O QUE SE PEDE
No texto sobre a organização corporativa apresentado abaixo, transcreva sem alterações o trecho que vai desde "Toca-se aqui num" até "numa base institucional.", inclusive.

== DOCUMENTO ==

E, se não fora a preocupação - neste caso bem compreensível - de referir tudo quanto no relatório exprime um contributo esclarecedor, daríamos já por encerrada a matéria desta primeira parte em que dividimos a nossa exposição. Mas convém ainda destacar uma última passagem -no n.º 16- onde aparece uma nova razão justificativa:

Não se tomam, nem seria prudente tomar, posições definitivas em matéria tão delicada. Sabe-se bem que a vida social, na riqueza e multiplicidade das suas manifestações, é por demais complexa para que seja possível atingir, sem a lição da experiência, o perfeito enquadramento corporativo das várias actividades nacionais. No propósito de não sacrificar as conveniências da vida à tentação de soluções rígidas e geométricas, atende-se já ao critério «do grande ramo de produção» no que se refere à Corporação da Pesca e Conservas.

Toca-se aqui num ponto fundamental, que é o necessário afeiçoamento das instituições corporativas à realidade da vida. E, na verdade, se há sistema de organização social que parta essencialmente dessa premissa, esse é, com certeza, o sistema corporativo, que todo se informa e estrutura numa base institucional.
Mas precisamente porque assim acontece, porque a ideia corporativa parte da multiplicidade e variedade da vida, na ordem económica ou em qualquer outra, é que mais transparente se impõe a obrigação de respeitar o que de real e permanente se contém nas estruturas económicas, tanto em relação às instituições que nelas gravitam, como aos laços estreitos de solidariedade que as prendem umas às outras.
Nestes termos, a organização corporativa pode e deve orientar ou coordenar as instituições sobre as quais incide directamente, mas sempre num sentido «natural», num sentido conforme à natureza - homens ou coisas-, sem contrariar as constantes humanas e sociais que a mesma natureza criou e faz perdurar.
Ora neste ponto parece residir exactamente o vício original da proposta de lei: violentar algumas constantes informadoras da vida económica - aqui e em toda a parte, porque se trata de «constantes» - ao impor o enquadramento das actividades económicas em determinada direcção, quando elas, natural e es-pontâneamente, já estão organizadas e vinculadas segundo a direcção oposta.
Tal violentação só se afiguraria admissível perante circunstâncias ponderosíssimas, como, por exemplo, a de ser essa orientação espontânea das instituições um verdadeiro perigo para a paz social ou para qualquer outro aspecto do bem comum da Nação. Mas, obviamente, aqui não estão em causa razões desse quilate, e tudo está até em favorecer ao máximo o estreitamento das relações de interdependência, para melhor coordenar as actividades em ordem a um progresso do rendimento social.
E, para terminar, uma ligeira referência à projectada Corporação da Pesca e Conservas, porque para ela se atendeu ao critério dos grandes ramos de produção, «no propósito de não sacrificar as conveniências da vida à tentação das soluções rígidas e geométricas». Apenas para dizer que não pareceria admissível outro qualquer enquadramento para essas actividades, desde que se lhe quisesse dar integração corporativa.
A este respeito, pois, deixa-se apenas em suspenso uma simples pergunta:
Se fosse possível integrar, sem esforço, a «pesca e conservas» em qualquer dos grandes grupos -agricultura, indústria e comércio - ter-se-ia enveredado
já, neste caso especial, pelo caminho «dos grandes ramos da produção»?

===
== MATERIAL RECOLHIDO ==

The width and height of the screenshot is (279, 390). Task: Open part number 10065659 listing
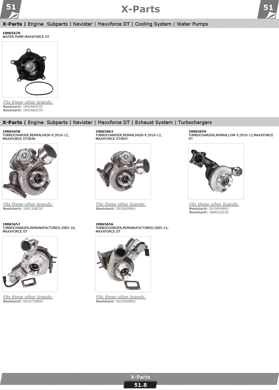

===

SOLUÇÃO
Toca-se aqui num ponto fundamental, que é o necessário afeiçoamento das instituições corporativas à realidade da vida. E, na verdade, se há sistema de organização social que parta essencialmente dessa premissa, esse é, com certeza, o sistema corporativo, que todo se informa e estrutura numa base institucional.